(Click-target data)
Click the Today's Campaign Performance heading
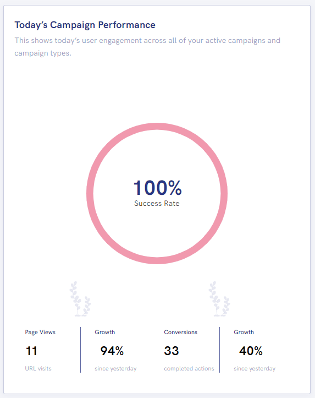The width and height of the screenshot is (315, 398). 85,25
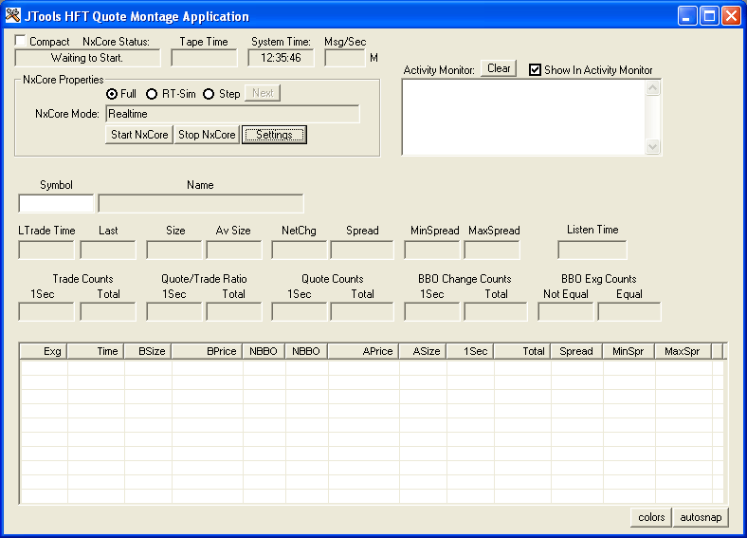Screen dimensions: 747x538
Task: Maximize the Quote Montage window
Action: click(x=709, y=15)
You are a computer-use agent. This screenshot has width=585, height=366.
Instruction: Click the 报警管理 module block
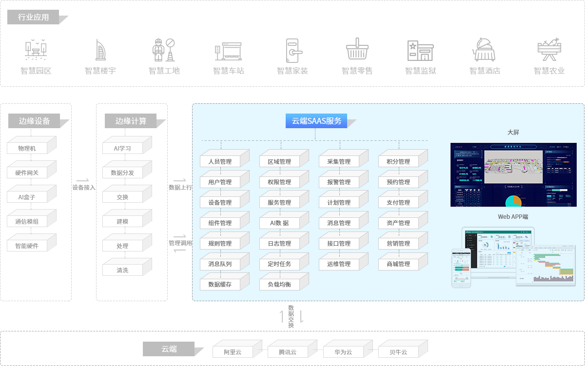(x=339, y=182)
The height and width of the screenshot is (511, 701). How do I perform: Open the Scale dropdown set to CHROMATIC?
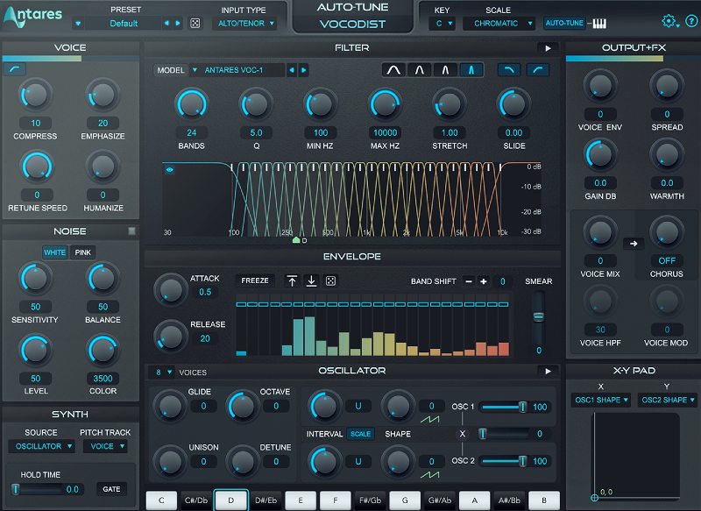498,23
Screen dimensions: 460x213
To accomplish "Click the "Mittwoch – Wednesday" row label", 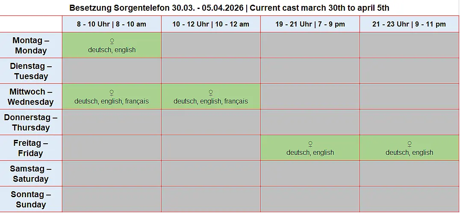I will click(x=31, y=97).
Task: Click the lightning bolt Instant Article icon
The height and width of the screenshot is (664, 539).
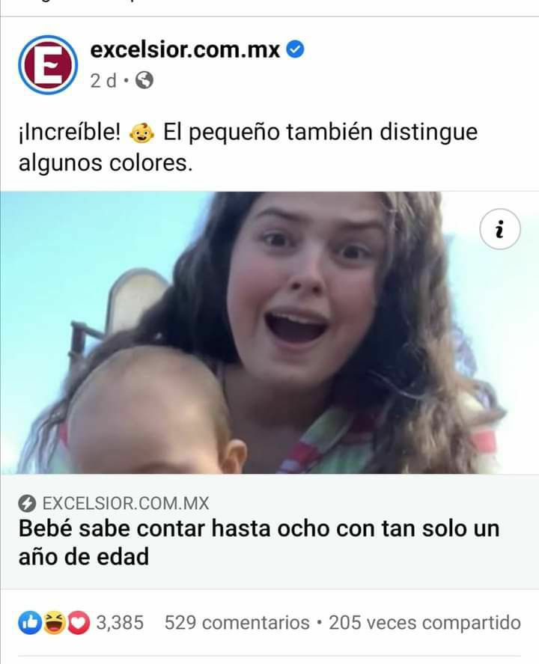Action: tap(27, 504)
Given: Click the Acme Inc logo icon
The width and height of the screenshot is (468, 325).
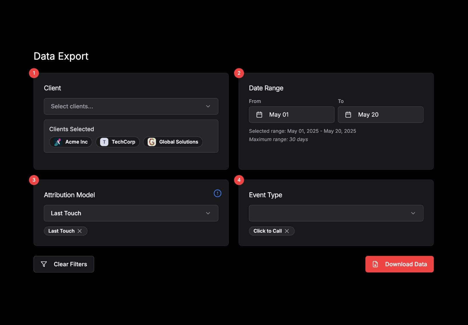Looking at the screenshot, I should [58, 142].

◆ GOAL OF THE EXERCISE ◆
Update the rows from the start up to and including the line with "(x=339, y=182)" by replacing "heading" with "title" and keeping everything else the same. Leave the pictures out of your answer.

◆ THE RESPONSE ◆
Click the Today's Campaign Performance title
The width and height of the screenshot is (315, 398). 85,25
Screen dimensions: 747x538
Task: Maximize the Quote Montage window
Action: click(x=709, y=15)
You are a computer-use agent. This screenshot has width=585, height=366.
Instruction: Click the 报警管理 module block
(x=339, y=182)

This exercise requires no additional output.